A new study, led by scientists at Penn Medicine, seeks to understand our brain’s response to people with facial abnormalities, such as scars, birthmarks, dysplasia and other “deformities.” Their findings, published in Scientific Reports, show an inherent bias against the “disfigured” and innate preference for the conventionally attractive.

“Judgements on attractiveness and trustworthiness are consistent across cultures, and these assumptions based on facial beauty are made extremely quickly,” says lead study author Dr. Anjan Chatterjee, professor of neurology and director at Penn Center for Neuroaesthetics. “On the other hand, people with facial disfigurement are often targets of discrimination, which seems to extend beyond the specific effects of lower overall attractiveness and may tie in more with the pattern of results with stigmatized groups.”

Previous neuroimaging studies have shown that attractive faces trigger more substantial responses in the reward, empathy, and social cognition sectors of the brain, compared to readings taken from more average faces. This study digs deeper by focusing on disfigured faces and analyzing whether surgical solutions mitigate the negative response.

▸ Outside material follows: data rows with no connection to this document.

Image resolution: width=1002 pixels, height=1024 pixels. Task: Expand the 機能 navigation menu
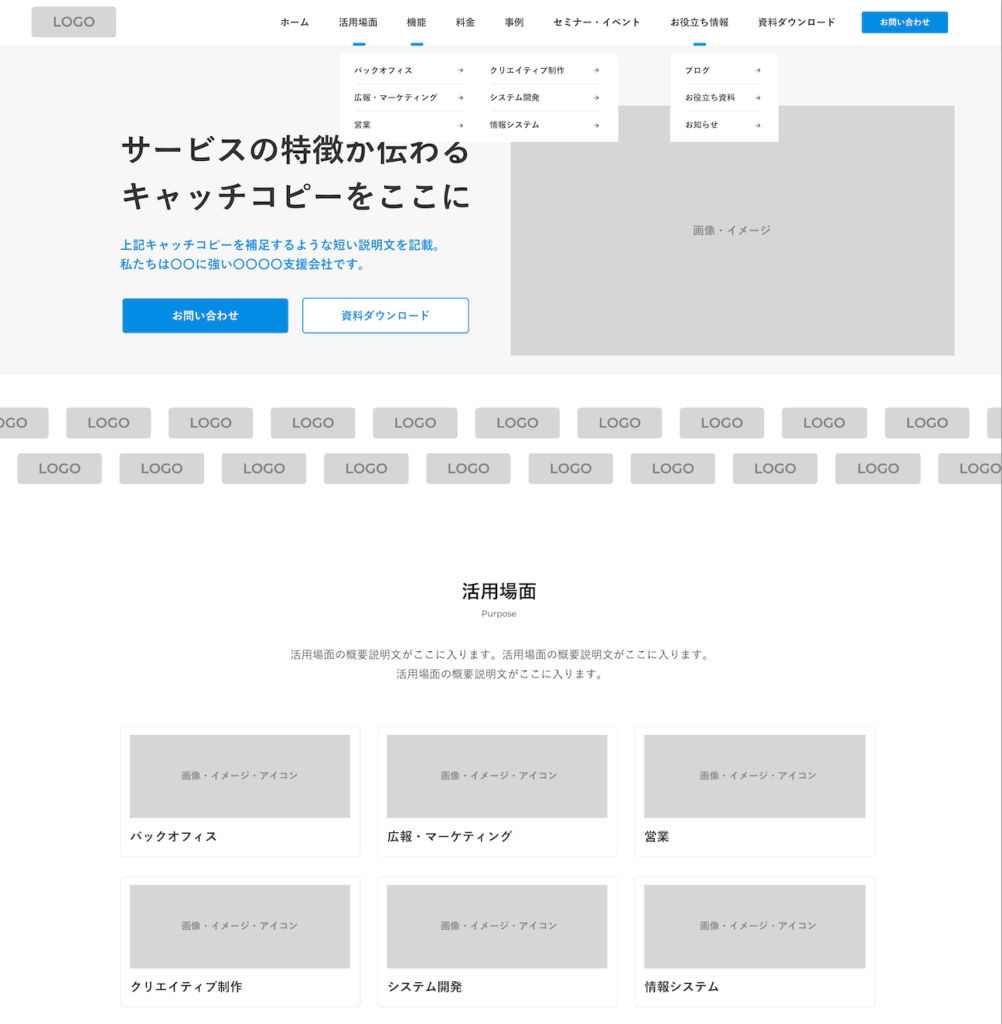[416, 22]
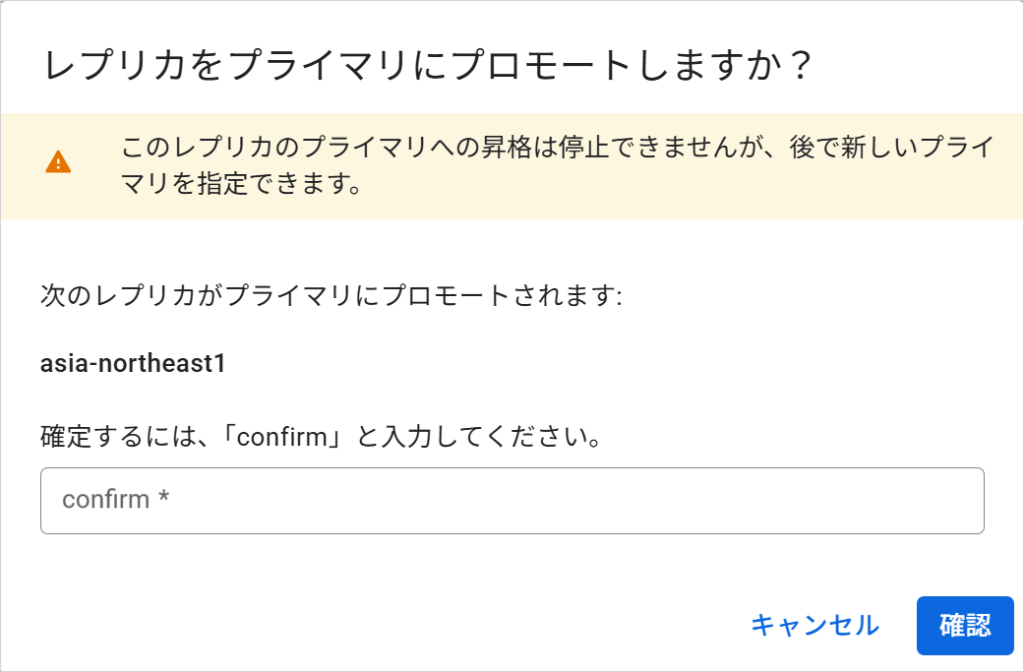Viewport: 1024px width, 672px height.
Task: Click the asia-northeast1 replica name
Action: [x=133, y=364]
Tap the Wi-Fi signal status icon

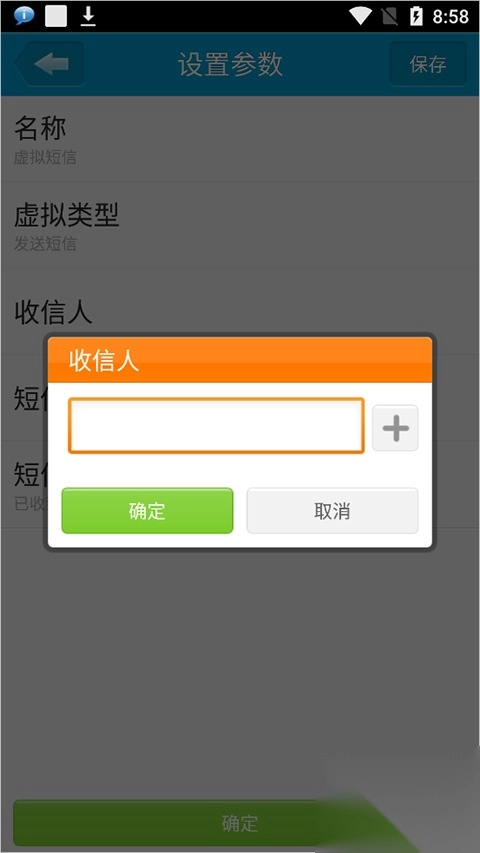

“In order to right any discrimination, the first step is to understand how and why such biases exist, which is why we set out to uncover the neural responses to disfigured faces,” Chatterjee says.

The study involved two experiments, both using a set of pre- and post-op photographs from patients who underwent surgical treatment for their abnormalities. The first behavioral study enlisted 79 participants to find out whether or not they were aware of their beauty biases. An implicit association test (IAT) was used to determine where folks naturally fell when it came to judging disfigured faces. Then an explicit bias questionnaire (EBQ) assessed how conscious they were of their preference.

While the participants showed no explicit bias on the EBQ, researchers saw a clear implicit preference for the non-disfigured faces, especially among men.

The second experiment involved a functional magnetic resonance imaging (fMRI) test to observe the neural response to the photo sets. The authors found an increase in activity in the ventral occipito-temporal cortical areas, which deals with vision processing, and decreases in the regions associated with empathy, specifically the anterior cingulate and medio-prefrontal cortex.

All this tells researchers that, in spite of common courtesy, people are unconsciously harboring negative biases against less attractive and disfigured faces, resulting in an inherent lack of empathy. The diminished activity in the anterior cingulate cortex also indicates a neural flag for dehumanization, supported by previous studies which show a similar response to other stigmatized groups, such as drug addicts or homeless people.

“The emphasis of attractiveness and its association with positive attributes highlights the pervasive effect of appearance in social interaction,” says Chatterjee. “While we found that corrective surgery mitigates negative social and psychological responses to people with facial anomalies, we are also exploring alternative strategies to minimize bias towards people with facial conditions.